*Exercise brief*:
Reproduce the listing below word for word, keeping every line in its original order.
::::
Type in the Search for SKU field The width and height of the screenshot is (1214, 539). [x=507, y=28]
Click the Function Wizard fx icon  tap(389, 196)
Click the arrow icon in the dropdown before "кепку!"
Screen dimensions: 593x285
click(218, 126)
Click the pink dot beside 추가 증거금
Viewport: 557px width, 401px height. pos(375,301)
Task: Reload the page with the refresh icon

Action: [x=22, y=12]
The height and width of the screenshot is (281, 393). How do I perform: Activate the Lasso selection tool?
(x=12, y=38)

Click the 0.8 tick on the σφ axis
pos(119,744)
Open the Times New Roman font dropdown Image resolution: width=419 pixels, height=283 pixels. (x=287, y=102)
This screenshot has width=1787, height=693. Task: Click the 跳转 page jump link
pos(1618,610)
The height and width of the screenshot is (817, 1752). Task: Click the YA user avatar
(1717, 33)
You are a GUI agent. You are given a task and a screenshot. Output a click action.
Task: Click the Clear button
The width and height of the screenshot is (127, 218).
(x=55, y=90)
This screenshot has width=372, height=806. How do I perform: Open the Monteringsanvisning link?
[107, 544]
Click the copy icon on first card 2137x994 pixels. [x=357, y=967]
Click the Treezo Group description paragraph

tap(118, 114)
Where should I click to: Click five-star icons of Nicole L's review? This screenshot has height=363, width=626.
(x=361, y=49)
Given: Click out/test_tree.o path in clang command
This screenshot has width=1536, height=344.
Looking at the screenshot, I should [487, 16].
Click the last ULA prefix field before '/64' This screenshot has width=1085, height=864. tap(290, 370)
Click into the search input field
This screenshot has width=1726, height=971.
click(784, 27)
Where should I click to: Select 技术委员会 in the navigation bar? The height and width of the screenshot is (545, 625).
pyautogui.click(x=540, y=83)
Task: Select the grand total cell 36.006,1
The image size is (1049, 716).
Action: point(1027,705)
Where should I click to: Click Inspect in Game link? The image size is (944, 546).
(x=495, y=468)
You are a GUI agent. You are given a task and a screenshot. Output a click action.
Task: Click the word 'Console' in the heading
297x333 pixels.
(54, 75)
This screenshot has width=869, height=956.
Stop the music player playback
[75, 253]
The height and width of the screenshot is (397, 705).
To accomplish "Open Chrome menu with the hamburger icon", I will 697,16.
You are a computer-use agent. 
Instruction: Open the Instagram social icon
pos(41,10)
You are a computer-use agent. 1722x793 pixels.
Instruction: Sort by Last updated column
::::
*Final answer*:
Type in the Search for SKU field The width and height of the screenshot is (1214, 539). [x=507, y=28]
Click the Function Wizard fx icon  tap(389, 196)
Click the arrow icon in the dropdown before "кепку!"
Screen dimensions: 593x285
click(218, 126)
Click the pink dot beside 추가 증거금
Viewport: 557px width, 401px height. pos(375,301)
Task: Reload the page with the refresh icon

Action: [x=22, y=12]
The height and width of the screenshot is (281, 393). How do I perform: Activate the Lasso selection tool?
(x=12, y=38)

Click the 0.8 tick on the σφ axis
pos(119,744)
Open the Times New Roman font dropdown Image resolution: width=419 pixels, height=283 pixels. (x=287, y=102)
This screenshot has width=1787, height=693. Task: Click the 跳转 page jump link
pos(1618,610)
The height and width of the screenshot is (817, 1752). Task: Click the YA user avatar
(1717, 33)
You are a GUI agent. You are given a task and a screenshot. Output a click action.
Task: Click the Clear button
The width and height of the screenshot is (127, 218).
(x=55, y=90)
This screenshot has width=372, height=806. How do I perform: Open the Monteringsanvisning link?
[107, 544]
Click the copy icon on first card 2137x994 pixels. [x=357, y=967]
Click the Treezo Group description paragraph

tap(118, 114)
Where should I click to: Click five-star icons of Nicole L's review? This screenshot has height=363, width=626.
(x=361, y=49)
Given: Click out/test_tree.o path in clang command
This screenshot has width=1536, height=344.
Looking at the screenshot, I should [487, 16].
Click the last ULA prefix field before '/64' This screenshot has width=1085, height=864. tap(290, 370)
Click into the search input field
This screenshot has width=1726, height=971.
click(784, 27)
Where should I click to: Select 技术委员会 in the navigation bar? The height and width of the screenshot is (545, 625).
pyautogui.click(x=540, y=83)
Task: Select the grand total cell 36.006,1
The image size is (1049, 716).
Action: point(1027,705)
Where should I click to: Click Inspect in Game link? The image size is (944, 546).
(x=495, y=468)
You are a GUI agent. You are given a task and a screenshot. Output a click action.
Task: Click the word 'Console' in the heading
297x333 pixels.
(54, 75)
This screenshot has width=869, height=956.
Stop the music player playback
[75, 253]
The height and width of the screenshot is (397, 705).
To accomplish "Open Chrome menu with the hamburger icon", I will 697,16.
You are a computer-use agent. 
Instruction: Open the Instagram social icon
pos(41,10)
You are a computer-use agent. 1722x793 pixels.
Instruction: Sort by Last updated column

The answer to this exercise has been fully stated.